La banda della Magliana non c'è più... è già un fatto passato, storia minore: tutti morti (come il Dandi e il Libanese) o ectoplasmi incapaci di ricostruire un sodalizio criminale che possa tenere in pugno la città.
A Roma è di nuovo il caos. In tutta Italia il caos è ancora una volta protagonista. Come in una congiunzione astrale, dove tanti episodi si incrociano, per dar vita ad una nuova era. Nel mondo, la caduta del comunismo. In Italia, i giudici. Sono loro, inconsapevoli, a scoperchiare il vaso dei mali, a creare il vuoto che deve essere necessariamente riempito, nella lotta impari tra uno Stato messo male e le molteplici trame occulte. Personaggi di tutti i generi – politici di opposte fazioni, agenti dei servizi, mafiosi di vecchia e nuova generazione – cospirano affinché l'Italia, al termine di questo intermezzo di anarchia, finisca “Nelle mani giuste”. Ed ognuno ha una sua opinione su quali siano quelle giuste...
Questo volume, datato, 2007 dovrebbe rappresentare l'ideale sequel di “Romanzo criminale”. Inizia esattamente dove finisce il primo (cioè agli albori degli anni '90), ha tra i protagonisti un protagonista del precedente romanzo (il poliziotto Nicola Scialoja), è scritto con lo stesso stile.
In realtà, a fronte di un precedente così importante, “Nelle mani giuste” fallisce miserevolmente.

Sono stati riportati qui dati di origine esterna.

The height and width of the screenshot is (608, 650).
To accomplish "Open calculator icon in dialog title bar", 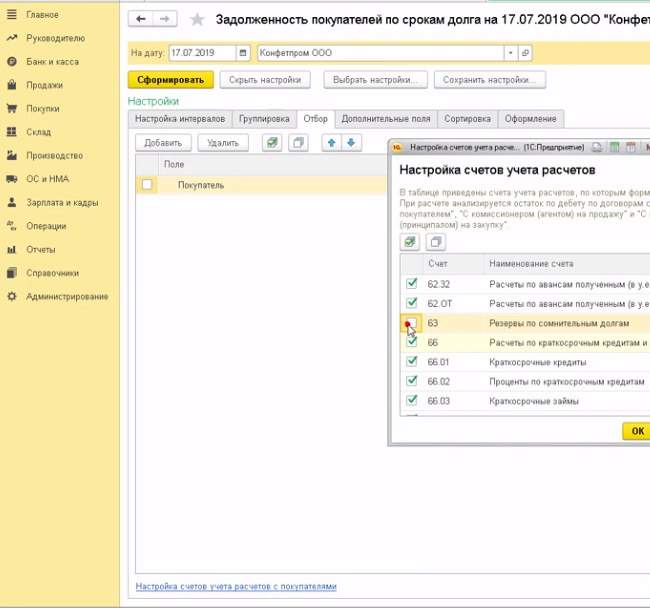I will coord(614,147).
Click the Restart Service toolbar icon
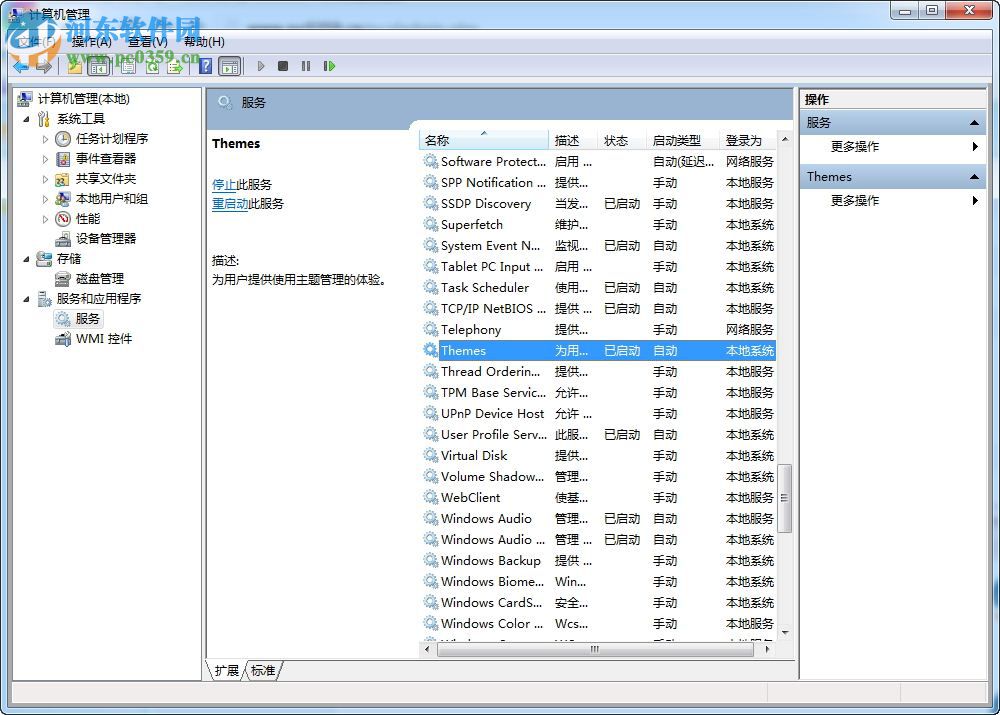 coord(330,66)
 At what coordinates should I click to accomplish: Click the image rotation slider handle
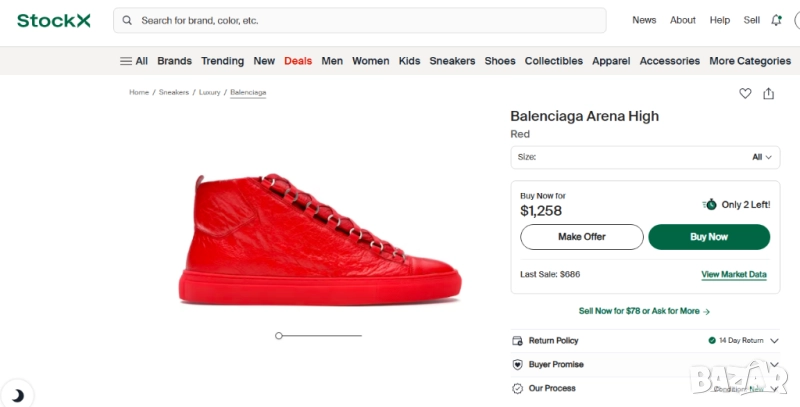(279, 336)
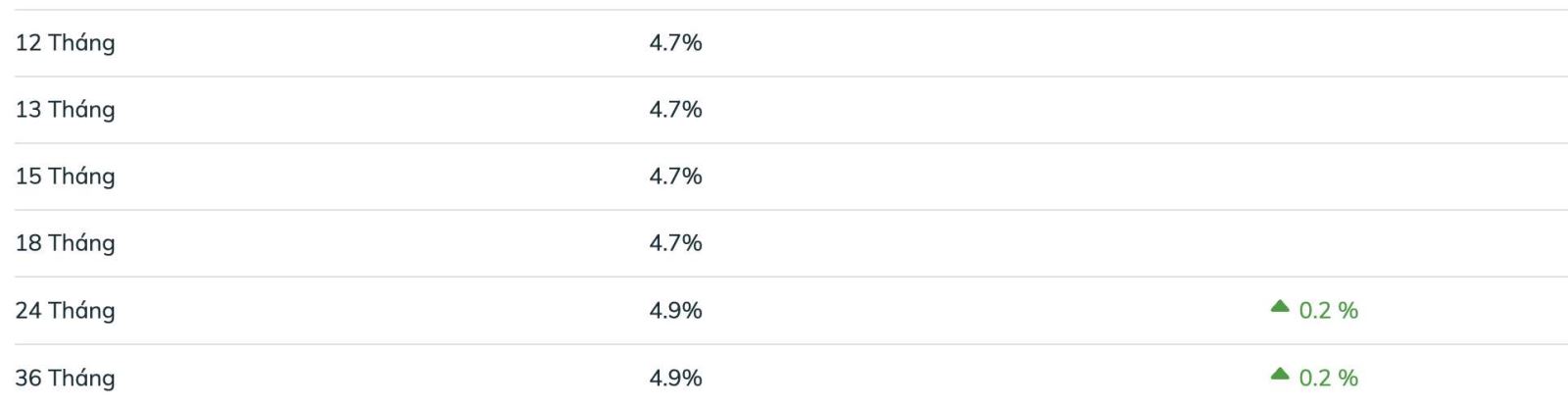Click the green up-arrow in 24 Tháng row
This screenshot has height=407, width=1568.
tap(1279, 307)
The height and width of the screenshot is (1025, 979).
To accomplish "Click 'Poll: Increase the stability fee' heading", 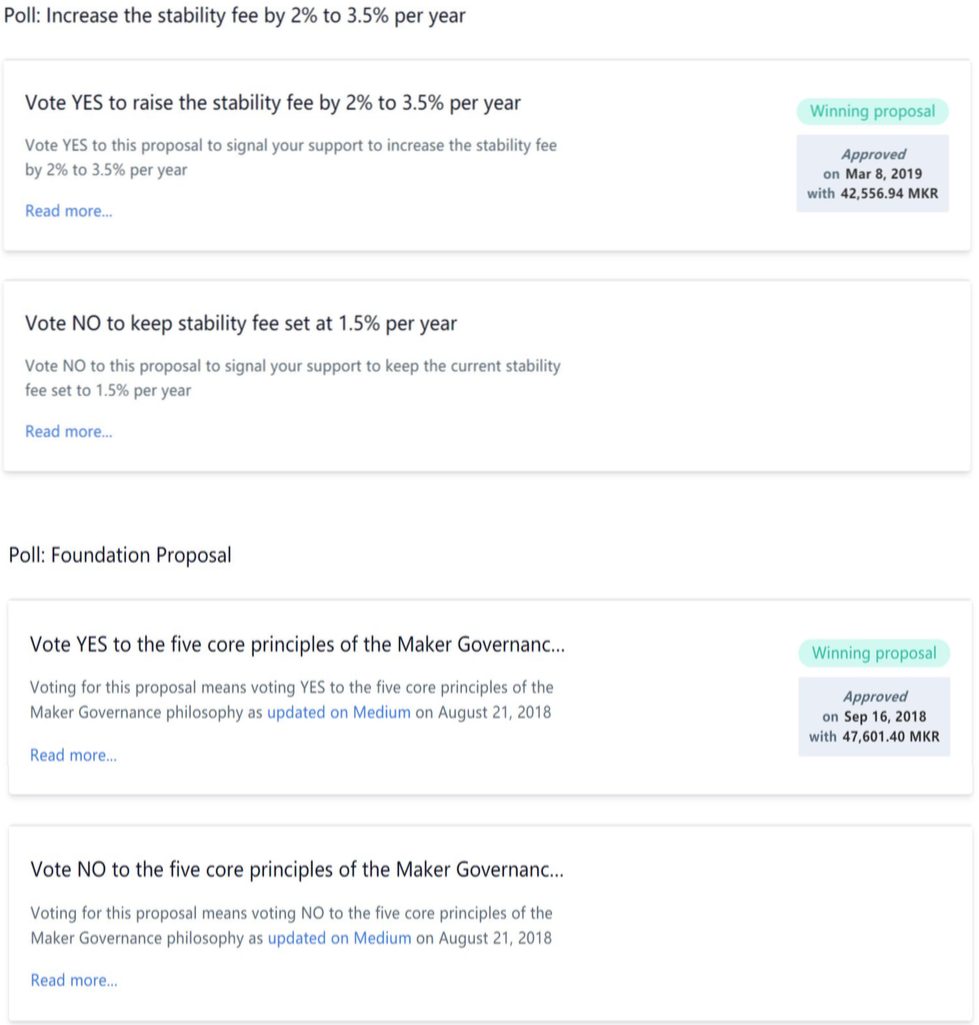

Lo stile asciutto, rapido, guizzante di De Cataldo è perfetto per raccontare una concatenazione continua di fatti, che danno contenuto immediato e progressivo ad una storia; quando si prova ad applicare lo stesso stile a sequenze di supposizioni, ragionamenti, teorie che convivono con i fatti e spesso li sostituiscono, l'architettura del racconto è la prima a crollare. La lettura diventa davvero faticosa.
In secondo luogo, la prosecuzione della vicenda di Scialoja rovina il bel ricordo che di questo personaggio ci si era costruiti con “Romanzo criminale”. In verità già nel finale di quel volume si aveva l'impressione di un'accelerata evoluzione (in realtà, involuzione) della figura del poliziotto; una evoluzione che in questo libro si completa, facendo “cappottare” il personaggio su se stesso (fino ad evocare lo strano caso del Dr. Jekyll e di Mr. Hyde, che però aveva tutt'altro intento). E' un peccato: la figura di Scialoja, così complessa nel precedente romanzo, diventa adesso inverosimile.
In definitiva, De Cataldo avrebbe voluto rendere la sensazione del vuoto di potere di anni bui attraverso il racconto di personaggi del “sottobosco”, mantenendo costantemente a vista la storia d'Italia che culminerà con la “discesa in campo” di Silvio Berlusconi (eccole, le mani giuste). Invece realizza un volume sfilacciato, senza mordente, continuamente diviso tra Storia e storie, in un andamento schizofrenico e deludente.
Alla luce di quanto fatto vedere in “Romanzo criminale”, senza dubbio un libro sbagliato.